As the spring homebuying season unfolds, the U.S. real estate market is experiencing a notable resurgence, buoyed by a decline in mortgage rates and a mixed bag of economic indicators. The average rate for a 30-year fixed mortgage has dipped back to levels last seen in early April, currently sitting at 6.84 percent after a two-week decline. This easing has sparked a significant increase in both mortgage and refinance applications, with the Mortgage Bankers Association reporting an 11 percent surge in applications for the week ending May 2. This uptick in activity is particularly striking, considering refinance applications have risen by an impressive 51 percent compared to the same time last year.

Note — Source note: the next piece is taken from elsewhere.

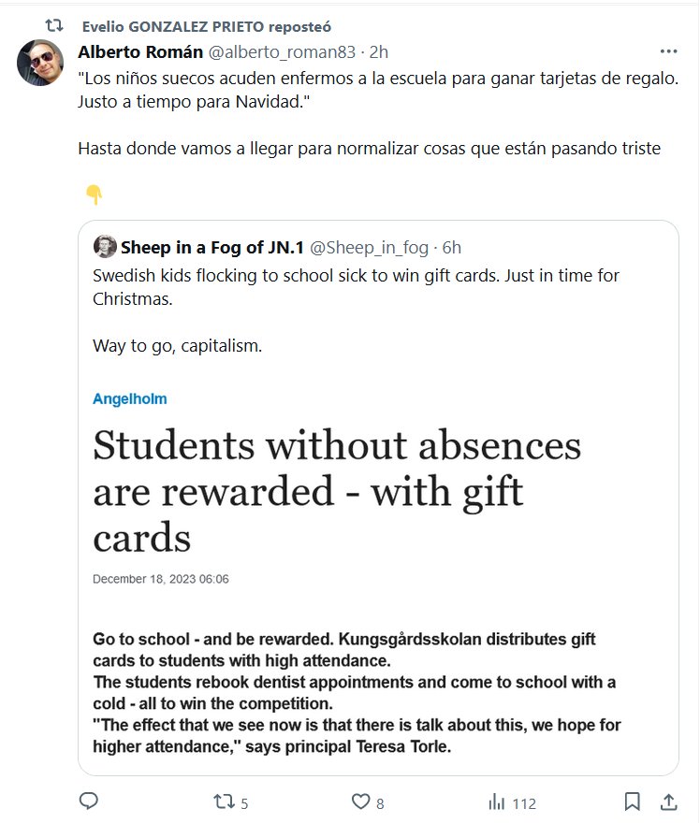700x823 pixels.
Task: Repost this tweet via retweet icon
Action: (x=222, y=801)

The relationship between mortgage rates and the Treasury market remains a critical factor in this dynamic. Typically, the 30-year fixed mortgage rate closely tracks the yield on the benchmark 10-year Treasury security. Despite recent volatility, the U.S. Treasury market has shown signs of stability, with the 10-year yield fluctuating between 4.23 percent and 4.34 percent. This stabilization has contributed to the downward momentum of mortgage rates, allowing potential homebuyers to re-enter the market.
Mike Fratantoni, the senior vice president and chief economist at the Mortgage Bankers Association, provides context for these developments: “The economic news last week included a negative reading for first-quarter GDP growth and further signs of contraction in the manufacturing sector, mixed with a solid employment report for April.” The U.S. economy shrank by 0.3 percent in the first quarter, primarily due to a surge in imports and a slight dip in government spending. However, the labor market remains resilient, adding 177,000 jobs in April, which offers a glimmer of hope for potential homebuyers navigating these uncertain economic waters.

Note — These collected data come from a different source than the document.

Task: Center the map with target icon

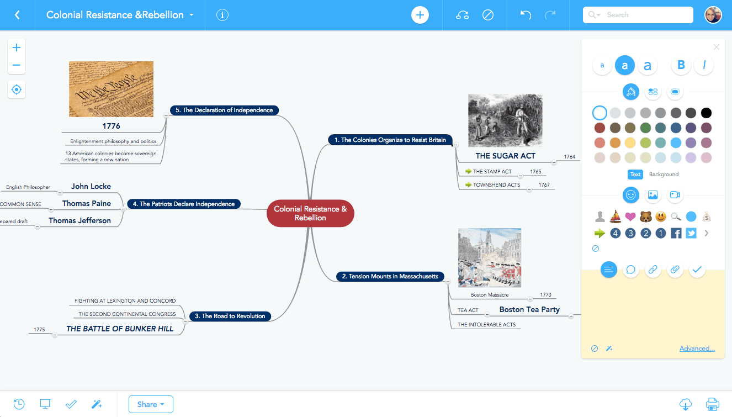Action: point(17,89)
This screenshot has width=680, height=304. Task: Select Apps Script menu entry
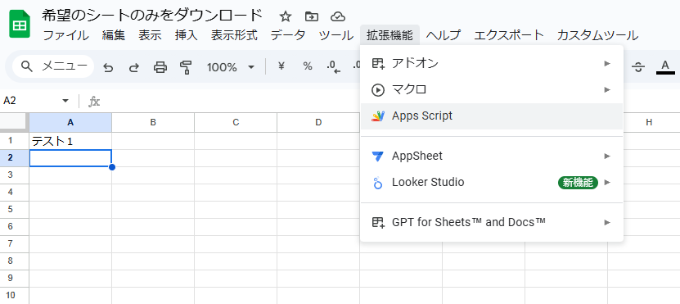(x=492, y=116)
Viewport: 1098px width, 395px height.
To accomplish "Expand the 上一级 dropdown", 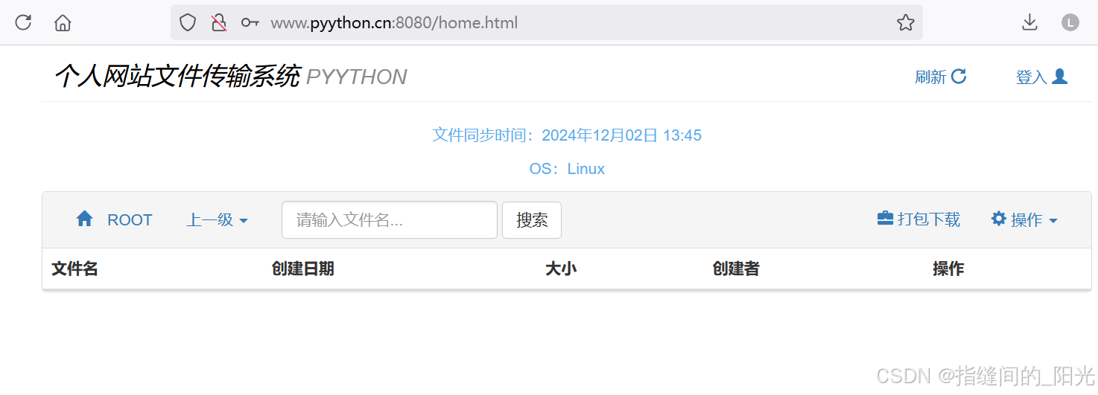I will (x=217, y=220).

Interestingly, despite ongoing fluctuations, mortgage rates have generally remained below the crucial 7 percent mark. For instance, recent data from Mortgage News Daily indicated a rate of 6.88 percent as of May 6, while Freddie Mac’s Primary Mortgage Market Survey reported a modest decline to 6.76 percent for the week ending May 1. Chen Zhao, an economist at Redfin, predicts that mortgage rates are likely to stabilize in the high 6 percent range until there is greater clarity regarding tariff policies and their economic ramifications.
Amidst this backdrop, the spring homebuying season has shown promising signs. According to the Census Bureau, new home sales surged by 7.4 percent in March, following a revised 3.1 percent increase in February. Additionally, the National Association of Realtors reported that pending home sales experienced a substantial 6.1 percent climb in March—the largest monthly increase since December 2023. Lawrence Yun, the chief economist at the National Association of Realtors, emphasizes the significance of these numbers, stating that while contract signings do not guarantee final sales, the increase in pending transactions indicates a robust pool of potential buyers, spurred on by continued job growth.
However, it’s not all sunshine and rainbows in the housing market. Despite the positive sales figures, consumer sentiment appears to be wavering. A recent Gallup poll revealed that 45 percent of non-homeowners do not anticipate purchasing a home in the near future, primarily citing affordability issues and a lack of funds for a down payment. Furthermore, a concerning 72 percent of respondents viewed the housing market unfavorably.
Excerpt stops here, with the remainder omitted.